■ **Task instructions**
Copy each line below that includes "Tools".

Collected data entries
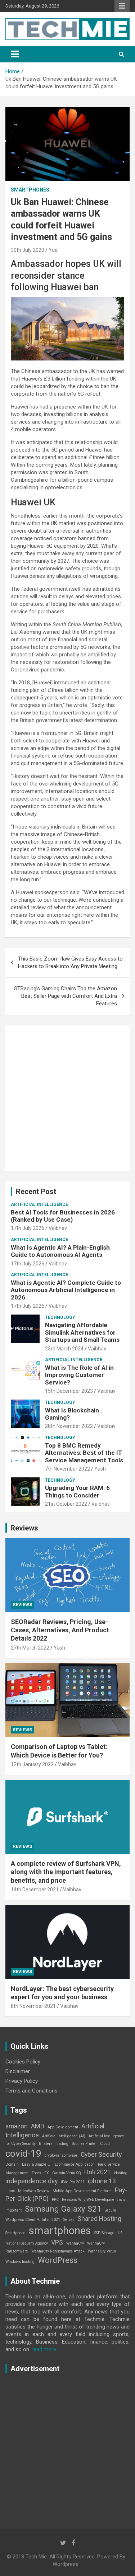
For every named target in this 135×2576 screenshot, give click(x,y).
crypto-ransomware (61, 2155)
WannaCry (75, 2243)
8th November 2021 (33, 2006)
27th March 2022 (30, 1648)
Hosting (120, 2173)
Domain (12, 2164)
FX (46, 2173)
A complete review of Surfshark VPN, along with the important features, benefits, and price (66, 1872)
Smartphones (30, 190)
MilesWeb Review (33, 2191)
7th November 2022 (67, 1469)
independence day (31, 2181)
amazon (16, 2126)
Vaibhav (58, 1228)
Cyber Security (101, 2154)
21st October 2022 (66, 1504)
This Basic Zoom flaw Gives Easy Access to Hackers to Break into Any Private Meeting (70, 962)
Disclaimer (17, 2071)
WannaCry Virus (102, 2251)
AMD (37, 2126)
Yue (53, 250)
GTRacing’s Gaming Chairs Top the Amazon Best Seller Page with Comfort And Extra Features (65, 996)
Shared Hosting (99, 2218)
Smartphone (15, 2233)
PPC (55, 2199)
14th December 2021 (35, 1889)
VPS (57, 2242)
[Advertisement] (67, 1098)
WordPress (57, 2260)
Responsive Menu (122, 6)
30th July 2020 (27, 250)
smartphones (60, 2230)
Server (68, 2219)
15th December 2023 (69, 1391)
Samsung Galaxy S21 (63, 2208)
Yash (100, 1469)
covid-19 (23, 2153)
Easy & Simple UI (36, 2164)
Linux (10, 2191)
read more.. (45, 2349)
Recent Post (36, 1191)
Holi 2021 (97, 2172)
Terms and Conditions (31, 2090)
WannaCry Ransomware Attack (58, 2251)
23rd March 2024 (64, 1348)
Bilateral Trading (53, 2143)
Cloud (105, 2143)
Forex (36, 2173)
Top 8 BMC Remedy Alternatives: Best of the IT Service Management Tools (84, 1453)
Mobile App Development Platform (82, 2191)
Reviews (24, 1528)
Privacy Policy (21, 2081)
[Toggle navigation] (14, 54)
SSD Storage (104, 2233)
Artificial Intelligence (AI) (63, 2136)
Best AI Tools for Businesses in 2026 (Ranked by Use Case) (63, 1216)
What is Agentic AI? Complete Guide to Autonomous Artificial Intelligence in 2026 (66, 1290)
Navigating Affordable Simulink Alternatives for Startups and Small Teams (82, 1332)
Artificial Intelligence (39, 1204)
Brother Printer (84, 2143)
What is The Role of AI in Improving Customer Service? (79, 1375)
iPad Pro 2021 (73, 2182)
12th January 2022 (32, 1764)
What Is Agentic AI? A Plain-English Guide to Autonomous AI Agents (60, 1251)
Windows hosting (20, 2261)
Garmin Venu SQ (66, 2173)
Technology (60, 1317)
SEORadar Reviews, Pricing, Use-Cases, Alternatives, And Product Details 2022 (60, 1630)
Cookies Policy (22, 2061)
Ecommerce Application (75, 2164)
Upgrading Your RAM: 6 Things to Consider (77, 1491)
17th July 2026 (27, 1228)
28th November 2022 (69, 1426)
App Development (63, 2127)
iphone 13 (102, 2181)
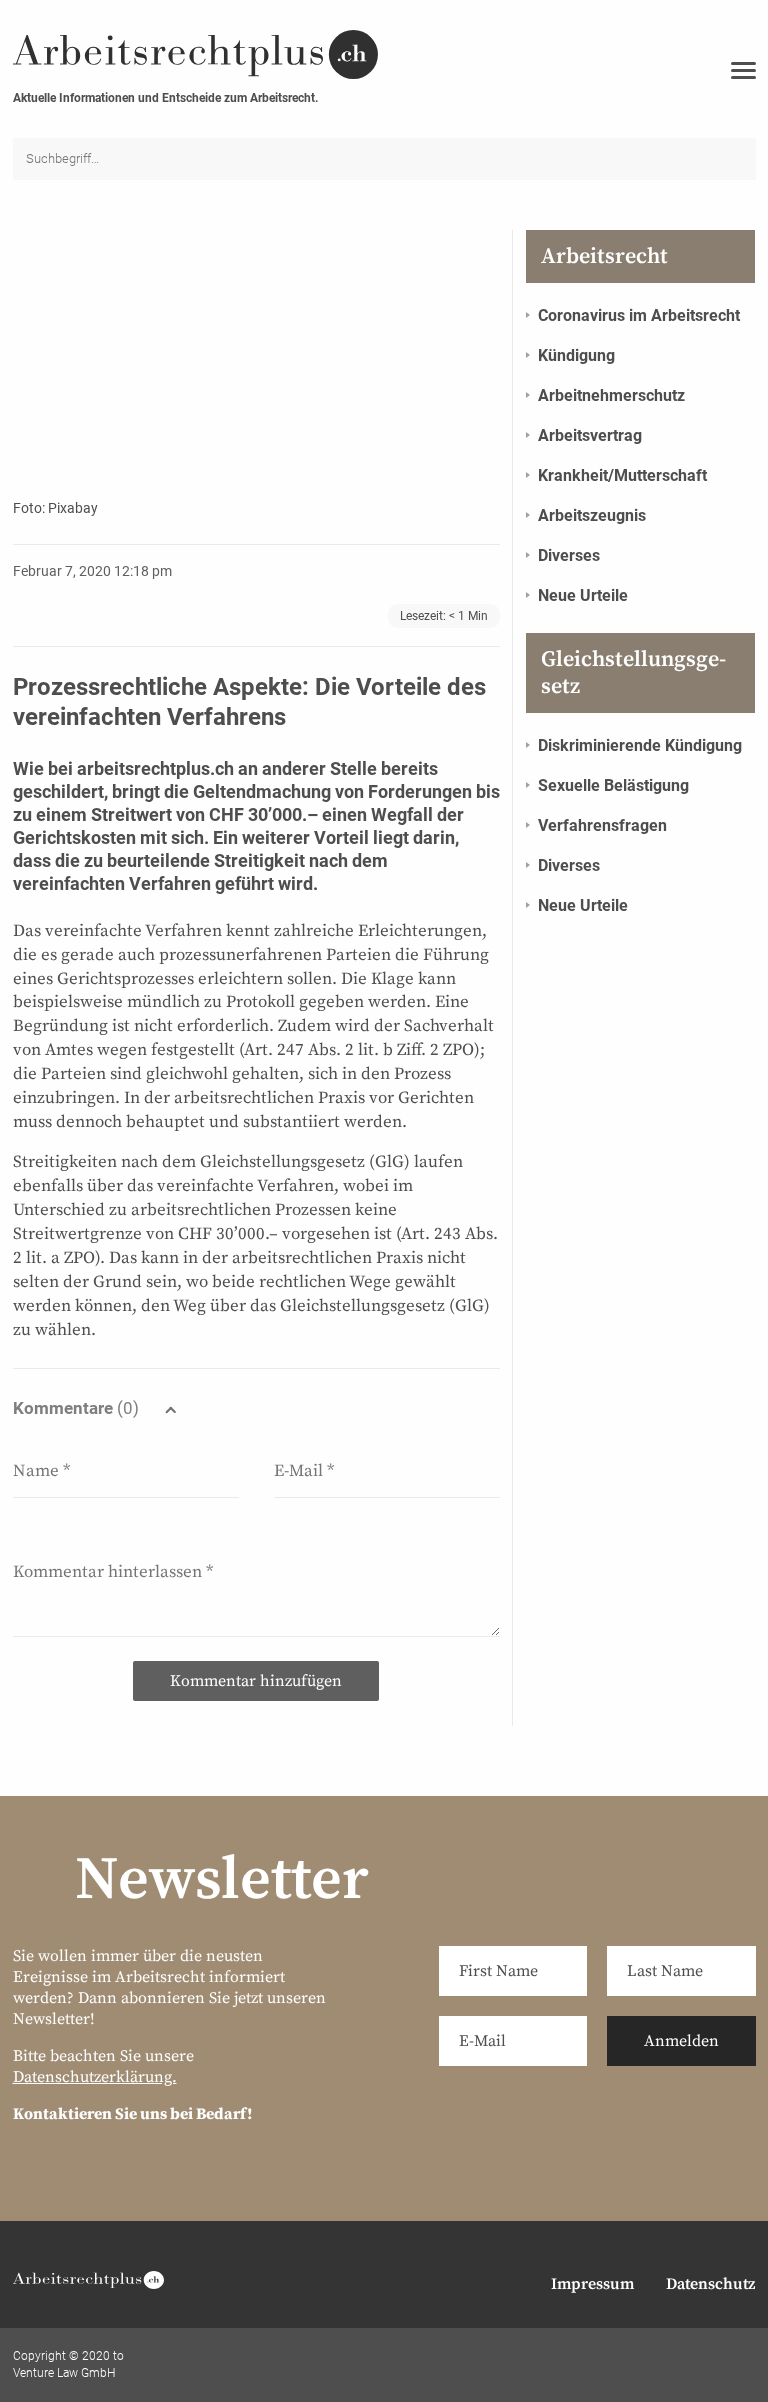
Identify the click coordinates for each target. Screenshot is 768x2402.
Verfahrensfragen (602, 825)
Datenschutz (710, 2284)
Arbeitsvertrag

■ **Task result**
Top 8 BMC Remedy Alternatives: Best of the IT Service Management Tools (84, 1453)
Best AI Tools for Businesses in 2026 (Ranked by Use Case) (63, 1216)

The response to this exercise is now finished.